*** Begin section ***

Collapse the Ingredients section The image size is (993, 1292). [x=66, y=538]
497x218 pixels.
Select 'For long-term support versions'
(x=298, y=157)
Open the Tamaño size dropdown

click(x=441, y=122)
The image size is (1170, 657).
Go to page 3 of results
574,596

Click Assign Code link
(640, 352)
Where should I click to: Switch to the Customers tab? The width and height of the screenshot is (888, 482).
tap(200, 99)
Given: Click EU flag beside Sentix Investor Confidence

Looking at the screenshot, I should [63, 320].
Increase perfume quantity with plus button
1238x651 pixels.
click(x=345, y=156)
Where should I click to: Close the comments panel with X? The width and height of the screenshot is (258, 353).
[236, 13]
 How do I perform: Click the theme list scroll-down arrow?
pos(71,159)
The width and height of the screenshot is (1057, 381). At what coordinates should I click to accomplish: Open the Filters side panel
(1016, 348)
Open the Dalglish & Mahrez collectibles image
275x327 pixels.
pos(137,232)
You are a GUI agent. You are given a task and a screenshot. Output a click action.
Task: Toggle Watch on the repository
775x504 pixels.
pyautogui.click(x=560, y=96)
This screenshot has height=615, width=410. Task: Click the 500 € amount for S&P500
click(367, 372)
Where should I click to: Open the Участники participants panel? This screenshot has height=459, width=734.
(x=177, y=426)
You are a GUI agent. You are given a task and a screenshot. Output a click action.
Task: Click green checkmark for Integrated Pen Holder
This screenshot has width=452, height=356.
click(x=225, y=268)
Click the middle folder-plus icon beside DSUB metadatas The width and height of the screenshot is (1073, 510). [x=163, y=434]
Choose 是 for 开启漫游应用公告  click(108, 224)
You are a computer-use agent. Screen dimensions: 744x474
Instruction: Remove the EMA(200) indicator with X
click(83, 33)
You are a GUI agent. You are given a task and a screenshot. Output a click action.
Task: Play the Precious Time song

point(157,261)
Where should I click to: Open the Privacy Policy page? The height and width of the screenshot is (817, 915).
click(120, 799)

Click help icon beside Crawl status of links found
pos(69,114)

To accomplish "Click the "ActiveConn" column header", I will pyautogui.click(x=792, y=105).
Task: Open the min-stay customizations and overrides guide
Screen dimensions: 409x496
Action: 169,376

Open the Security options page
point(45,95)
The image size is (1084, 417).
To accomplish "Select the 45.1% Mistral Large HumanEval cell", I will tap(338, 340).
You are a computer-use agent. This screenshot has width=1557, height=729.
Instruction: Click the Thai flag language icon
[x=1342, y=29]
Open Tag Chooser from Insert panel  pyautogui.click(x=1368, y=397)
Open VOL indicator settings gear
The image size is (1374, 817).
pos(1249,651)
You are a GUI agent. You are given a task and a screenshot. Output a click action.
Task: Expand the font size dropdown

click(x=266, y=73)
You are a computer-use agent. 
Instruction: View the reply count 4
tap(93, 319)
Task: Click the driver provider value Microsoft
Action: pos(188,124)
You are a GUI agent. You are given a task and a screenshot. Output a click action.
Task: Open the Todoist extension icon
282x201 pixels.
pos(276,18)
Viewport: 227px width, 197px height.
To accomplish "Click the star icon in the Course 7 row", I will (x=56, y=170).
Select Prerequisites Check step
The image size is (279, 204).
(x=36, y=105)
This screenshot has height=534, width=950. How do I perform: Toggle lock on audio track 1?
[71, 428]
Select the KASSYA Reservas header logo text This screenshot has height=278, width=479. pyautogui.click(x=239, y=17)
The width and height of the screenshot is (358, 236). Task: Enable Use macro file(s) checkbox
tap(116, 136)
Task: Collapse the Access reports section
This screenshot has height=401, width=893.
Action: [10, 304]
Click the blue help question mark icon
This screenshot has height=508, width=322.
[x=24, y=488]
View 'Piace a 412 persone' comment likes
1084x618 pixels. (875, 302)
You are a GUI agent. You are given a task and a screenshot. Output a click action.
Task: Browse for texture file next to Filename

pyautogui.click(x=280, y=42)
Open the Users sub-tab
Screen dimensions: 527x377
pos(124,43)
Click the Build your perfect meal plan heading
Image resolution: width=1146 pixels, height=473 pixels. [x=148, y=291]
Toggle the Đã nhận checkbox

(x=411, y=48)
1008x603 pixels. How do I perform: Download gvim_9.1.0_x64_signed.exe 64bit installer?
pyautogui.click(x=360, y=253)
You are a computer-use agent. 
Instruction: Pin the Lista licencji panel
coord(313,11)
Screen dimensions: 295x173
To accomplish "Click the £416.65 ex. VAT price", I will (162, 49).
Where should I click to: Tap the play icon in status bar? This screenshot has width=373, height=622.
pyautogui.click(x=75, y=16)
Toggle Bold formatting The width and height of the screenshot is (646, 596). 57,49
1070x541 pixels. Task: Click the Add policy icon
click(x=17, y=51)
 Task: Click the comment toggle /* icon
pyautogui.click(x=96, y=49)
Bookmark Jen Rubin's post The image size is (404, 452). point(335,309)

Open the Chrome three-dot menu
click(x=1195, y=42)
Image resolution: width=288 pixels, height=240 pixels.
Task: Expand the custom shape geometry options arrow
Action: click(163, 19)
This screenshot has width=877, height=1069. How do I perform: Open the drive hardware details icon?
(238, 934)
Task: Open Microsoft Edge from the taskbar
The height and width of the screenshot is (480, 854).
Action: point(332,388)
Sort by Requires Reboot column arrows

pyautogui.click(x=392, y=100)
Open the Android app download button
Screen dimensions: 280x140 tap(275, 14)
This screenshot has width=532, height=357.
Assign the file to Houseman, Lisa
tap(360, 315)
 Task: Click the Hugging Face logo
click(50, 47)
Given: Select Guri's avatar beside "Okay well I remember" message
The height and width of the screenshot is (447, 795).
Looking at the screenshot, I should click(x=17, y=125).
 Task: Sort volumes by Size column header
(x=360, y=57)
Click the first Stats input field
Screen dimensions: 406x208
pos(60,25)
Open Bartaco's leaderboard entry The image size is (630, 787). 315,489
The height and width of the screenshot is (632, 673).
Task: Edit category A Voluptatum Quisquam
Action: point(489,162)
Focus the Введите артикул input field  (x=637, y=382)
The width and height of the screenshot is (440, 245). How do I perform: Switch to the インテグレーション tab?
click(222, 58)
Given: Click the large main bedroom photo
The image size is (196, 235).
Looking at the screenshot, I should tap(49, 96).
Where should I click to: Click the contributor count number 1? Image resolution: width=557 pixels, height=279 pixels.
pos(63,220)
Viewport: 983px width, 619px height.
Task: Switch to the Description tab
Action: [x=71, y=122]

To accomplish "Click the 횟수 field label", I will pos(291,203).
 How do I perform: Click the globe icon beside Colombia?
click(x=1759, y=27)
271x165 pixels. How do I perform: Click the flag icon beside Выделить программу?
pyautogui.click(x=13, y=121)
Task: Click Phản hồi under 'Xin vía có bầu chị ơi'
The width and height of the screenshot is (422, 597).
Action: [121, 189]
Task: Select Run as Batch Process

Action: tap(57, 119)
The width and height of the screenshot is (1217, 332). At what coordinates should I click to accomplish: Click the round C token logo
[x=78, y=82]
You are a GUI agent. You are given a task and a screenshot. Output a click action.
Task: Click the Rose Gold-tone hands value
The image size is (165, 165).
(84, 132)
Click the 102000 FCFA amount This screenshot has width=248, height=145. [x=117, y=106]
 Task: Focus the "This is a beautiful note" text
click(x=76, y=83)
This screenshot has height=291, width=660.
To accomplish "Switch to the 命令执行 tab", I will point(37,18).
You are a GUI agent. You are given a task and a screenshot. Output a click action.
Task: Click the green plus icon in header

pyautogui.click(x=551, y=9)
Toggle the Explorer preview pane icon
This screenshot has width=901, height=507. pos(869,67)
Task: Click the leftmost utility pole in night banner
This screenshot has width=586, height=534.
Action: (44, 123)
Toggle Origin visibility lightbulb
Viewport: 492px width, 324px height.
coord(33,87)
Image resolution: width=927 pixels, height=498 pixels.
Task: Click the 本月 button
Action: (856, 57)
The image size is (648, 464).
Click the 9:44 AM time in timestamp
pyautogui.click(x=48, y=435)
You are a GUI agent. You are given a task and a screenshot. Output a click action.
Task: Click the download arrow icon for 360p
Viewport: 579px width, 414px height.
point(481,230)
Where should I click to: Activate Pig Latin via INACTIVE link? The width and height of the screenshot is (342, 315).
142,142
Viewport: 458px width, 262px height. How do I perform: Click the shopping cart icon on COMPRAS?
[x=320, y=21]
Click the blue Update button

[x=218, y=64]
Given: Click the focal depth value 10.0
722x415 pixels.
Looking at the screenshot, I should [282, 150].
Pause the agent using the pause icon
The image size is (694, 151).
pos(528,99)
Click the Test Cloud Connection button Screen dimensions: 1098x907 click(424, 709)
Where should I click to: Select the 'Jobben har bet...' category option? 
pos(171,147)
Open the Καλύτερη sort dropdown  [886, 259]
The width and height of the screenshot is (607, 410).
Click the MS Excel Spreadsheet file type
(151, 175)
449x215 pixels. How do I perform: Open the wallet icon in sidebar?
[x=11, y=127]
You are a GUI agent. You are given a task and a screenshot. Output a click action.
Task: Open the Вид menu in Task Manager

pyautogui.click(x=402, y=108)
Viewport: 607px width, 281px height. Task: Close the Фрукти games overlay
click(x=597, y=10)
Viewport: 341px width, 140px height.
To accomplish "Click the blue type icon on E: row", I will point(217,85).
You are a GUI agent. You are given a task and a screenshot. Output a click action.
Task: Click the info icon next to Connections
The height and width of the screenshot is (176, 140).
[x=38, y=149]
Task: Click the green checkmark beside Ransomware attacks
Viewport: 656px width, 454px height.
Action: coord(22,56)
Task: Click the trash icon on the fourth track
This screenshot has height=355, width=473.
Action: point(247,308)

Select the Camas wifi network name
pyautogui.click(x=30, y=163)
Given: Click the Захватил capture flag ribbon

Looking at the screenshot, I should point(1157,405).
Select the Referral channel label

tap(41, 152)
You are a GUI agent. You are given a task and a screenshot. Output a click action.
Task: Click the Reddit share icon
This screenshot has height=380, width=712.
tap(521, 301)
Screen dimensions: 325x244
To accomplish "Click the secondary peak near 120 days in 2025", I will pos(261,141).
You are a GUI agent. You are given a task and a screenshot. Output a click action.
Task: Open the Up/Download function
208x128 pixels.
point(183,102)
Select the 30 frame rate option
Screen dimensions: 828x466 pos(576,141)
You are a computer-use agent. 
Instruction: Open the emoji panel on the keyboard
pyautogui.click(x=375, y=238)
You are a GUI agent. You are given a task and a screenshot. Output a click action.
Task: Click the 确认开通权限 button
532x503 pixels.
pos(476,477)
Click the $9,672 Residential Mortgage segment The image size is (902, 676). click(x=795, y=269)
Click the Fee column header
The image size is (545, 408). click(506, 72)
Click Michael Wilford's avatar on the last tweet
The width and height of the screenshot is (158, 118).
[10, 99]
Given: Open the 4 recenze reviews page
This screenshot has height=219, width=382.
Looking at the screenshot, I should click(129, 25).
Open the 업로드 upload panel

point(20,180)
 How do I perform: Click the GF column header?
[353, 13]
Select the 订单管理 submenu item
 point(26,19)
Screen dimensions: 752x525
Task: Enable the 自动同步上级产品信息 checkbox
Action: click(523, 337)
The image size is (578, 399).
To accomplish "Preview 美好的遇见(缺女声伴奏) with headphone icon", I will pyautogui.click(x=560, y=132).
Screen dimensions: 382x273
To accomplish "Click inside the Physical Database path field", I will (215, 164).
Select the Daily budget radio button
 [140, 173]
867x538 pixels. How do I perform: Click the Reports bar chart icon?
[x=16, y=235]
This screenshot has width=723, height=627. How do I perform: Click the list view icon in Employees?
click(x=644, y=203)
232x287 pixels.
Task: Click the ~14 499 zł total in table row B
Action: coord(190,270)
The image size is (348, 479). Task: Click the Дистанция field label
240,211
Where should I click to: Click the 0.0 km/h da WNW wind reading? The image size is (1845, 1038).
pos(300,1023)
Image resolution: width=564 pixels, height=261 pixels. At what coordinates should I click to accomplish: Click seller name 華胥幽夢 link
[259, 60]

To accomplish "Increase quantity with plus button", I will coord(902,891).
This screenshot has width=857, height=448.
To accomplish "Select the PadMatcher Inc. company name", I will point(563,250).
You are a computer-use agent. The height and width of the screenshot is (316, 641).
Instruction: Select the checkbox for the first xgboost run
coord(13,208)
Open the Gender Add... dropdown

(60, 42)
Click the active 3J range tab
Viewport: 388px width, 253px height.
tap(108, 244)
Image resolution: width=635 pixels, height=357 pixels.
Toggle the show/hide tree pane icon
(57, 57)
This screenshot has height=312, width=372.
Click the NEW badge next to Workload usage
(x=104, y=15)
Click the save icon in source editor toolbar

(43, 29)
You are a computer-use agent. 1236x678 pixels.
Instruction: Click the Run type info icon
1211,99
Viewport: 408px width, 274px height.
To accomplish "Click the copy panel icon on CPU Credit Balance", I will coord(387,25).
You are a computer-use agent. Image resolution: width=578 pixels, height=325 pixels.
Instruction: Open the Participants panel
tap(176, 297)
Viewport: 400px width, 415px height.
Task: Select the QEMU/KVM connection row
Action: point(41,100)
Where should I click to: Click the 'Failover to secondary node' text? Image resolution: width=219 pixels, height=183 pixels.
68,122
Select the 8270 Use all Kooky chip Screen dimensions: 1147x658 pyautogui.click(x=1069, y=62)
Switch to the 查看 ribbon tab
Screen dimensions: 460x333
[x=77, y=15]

*** End section ***

**YOUR GOAL:** The expected result is every line from the material above that includes "Collapse".

**SOLUTION TO THIS EXERCISE:**
Collapse the Ingredients section The image size is (993, 1292). [x=66, y=538]
Task: Collapse the Access reports section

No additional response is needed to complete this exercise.